Definition of Neoclassicism
First of all, it is mandatory to know about the etymology of the word Neoclassicism. The term Neoclassicism is a combination of two words: Neo and Classic. The word neo has been derived from a Greek word neos, which means young or new, while the word classic, according to the Webster Dictionary, refers to the style and works of the ancient authors of Greece and Rome. To combine these words, we get the meaning of Neoclassicism as the rebirth and restoration of Classicism. Hence, Neoclassicism is the movement in the history of English literature, which laid immense emphasis on revival of the classical spirit during the period between 1680 and 1750 in the age of Pope and Dryden. It is a prototype of Classicism. Writers of this period immensely endeavoured to follow the footpaths of the writers of the period of Augustus, emperor of Rome, which produced unparalleled writers as Horace, Virgil and Ovid. That is the reason; the age of Pope and Dryden is also called Augustan Age.
Neoclassical Poetry is a type of poetry, which follows the pattern of poetry authored by the poets of ancient time i.e., Greek and Rome. Pope and Dryden were the leading writers, who deviated from the traditional schools of poetry and sought guidance in the works of ancient Greek and Roman writers. They tried to follow the writers of the antiquity in letter and spirit in the Augustan Age.

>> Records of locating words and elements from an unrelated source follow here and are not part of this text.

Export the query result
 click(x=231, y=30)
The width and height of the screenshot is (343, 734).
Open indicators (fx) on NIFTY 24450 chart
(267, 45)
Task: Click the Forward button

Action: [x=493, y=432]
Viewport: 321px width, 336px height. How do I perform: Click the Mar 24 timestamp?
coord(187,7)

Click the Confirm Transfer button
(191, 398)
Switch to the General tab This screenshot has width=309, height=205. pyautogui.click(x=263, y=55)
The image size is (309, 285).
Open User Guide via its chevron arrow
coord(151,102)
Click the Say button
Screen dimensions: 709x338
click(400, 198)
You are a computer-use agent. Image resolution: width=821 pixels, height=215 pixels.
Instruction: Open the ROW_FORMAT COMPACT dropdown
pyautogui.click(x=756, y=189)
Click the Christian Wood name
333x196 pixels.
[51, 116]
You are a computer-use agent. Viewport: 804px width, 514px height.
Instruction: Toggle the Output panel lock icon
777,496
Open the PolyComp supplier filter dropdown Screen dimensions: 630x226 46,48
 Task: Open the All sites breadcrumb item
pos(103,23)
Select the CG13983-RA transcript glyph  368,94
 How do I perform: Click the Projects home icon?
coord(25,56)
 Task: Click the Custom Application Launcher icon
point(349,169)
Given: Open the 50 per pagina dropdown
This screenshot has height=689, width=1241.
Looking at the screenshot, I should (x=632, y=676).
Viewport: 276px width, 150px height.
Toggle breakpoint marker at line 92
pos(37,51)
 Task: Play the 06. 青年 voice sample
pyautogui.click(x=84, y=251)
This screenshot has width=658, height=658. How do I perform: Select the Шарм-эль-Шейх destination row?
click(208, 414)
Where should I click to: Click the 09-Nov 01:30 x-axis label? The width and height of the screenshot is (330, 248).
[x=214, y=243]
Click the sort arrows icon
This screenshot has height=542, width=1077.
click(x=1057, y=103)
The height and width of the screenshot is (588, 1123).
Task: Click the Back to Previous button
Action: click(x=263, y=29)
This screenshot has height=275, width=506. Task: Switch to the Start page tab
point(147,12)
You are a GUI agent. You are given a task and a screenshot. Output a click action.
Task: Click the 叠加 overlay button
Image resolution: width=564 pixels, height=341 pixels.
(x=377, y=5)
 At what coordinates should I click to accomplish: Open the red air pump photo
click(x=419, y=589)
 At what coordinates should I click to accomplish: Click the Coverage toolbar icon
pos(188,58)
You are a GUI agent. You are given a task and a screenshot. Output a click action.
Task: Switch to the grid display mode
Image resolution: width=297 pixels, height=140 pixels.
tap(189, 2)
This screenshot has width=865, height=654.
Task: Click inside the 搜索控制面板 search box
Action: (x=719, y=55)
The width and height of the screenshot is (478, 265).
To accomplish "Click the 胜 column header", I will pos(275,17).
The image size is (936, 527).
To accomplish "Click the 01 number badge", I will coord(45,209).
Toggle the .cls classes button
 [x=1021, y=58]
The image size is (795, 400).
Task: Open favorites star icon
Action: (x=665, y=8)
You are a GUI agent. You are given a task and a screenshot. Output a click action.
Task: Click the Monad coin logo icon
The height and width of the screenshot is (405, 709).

According to Britannica Encyclopaedia:
"Classicism and Neoclassicism, in the arts, historical tradition or aesthetic attitudes based on the art of Greece and Rome in antiquity. In the context of the tradition, Classicism refers either to the art produced in antiquity or to later art inspired by that of antiquity; Neoclassicism always refers to the art produced later but inspired by antiquity. Thus the terms Classicism and Neoclassicism are often used interchangeably."